DIRECTIONS: Put the lines below into a JSON array of strings, one string per line, starting with the line that contains "You are a GUI agent. The screenshot is 868×603." and ending with the line that contains "利用規約 (454, 441)", both included, and leave out any blank lines.

GIVEN RECORDS:
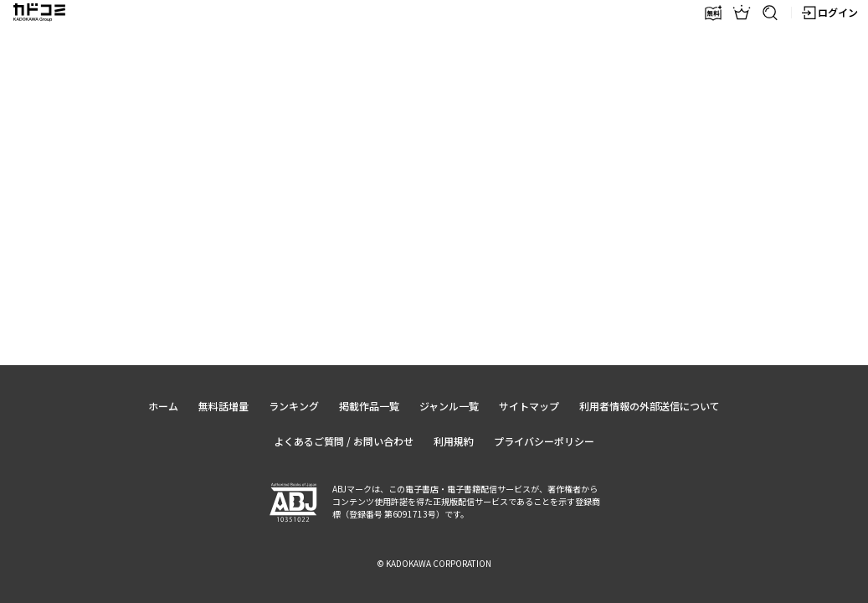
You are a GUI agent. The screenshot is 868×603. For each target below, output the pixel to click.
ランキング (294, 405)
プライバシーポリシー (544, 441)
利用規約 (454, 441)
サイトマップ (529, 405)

* * *

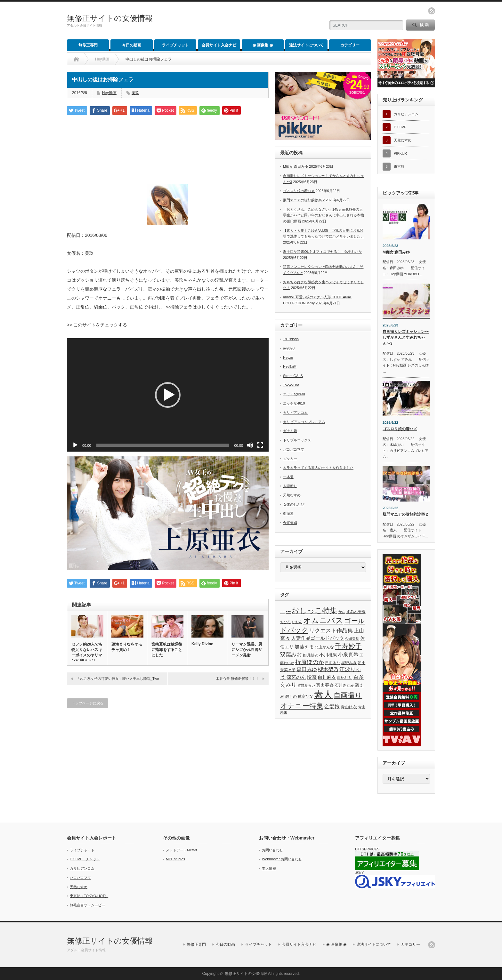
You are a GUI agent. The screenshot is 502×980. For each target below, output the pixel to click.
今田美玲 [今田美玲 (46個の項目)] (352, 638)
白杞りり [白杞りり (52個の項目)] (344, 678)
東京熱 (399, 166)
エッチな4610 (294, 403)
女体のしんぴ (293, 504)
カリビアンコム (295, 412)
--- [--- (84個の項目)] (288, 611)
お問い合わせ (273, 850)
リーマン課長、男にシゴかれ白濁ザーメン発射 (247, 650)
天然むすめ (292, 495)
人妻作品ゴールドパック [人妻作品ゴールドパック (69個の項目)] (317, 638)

SOLVED PROBLEM:
[
  "You are a GUI agent. The screenshot is 868×603. For each target below, output the pixel to click.",
  "ランキング (294, 405)",
  "プライバシーポリシー (544, 441)",
  "利用規約 (454, 441)"
]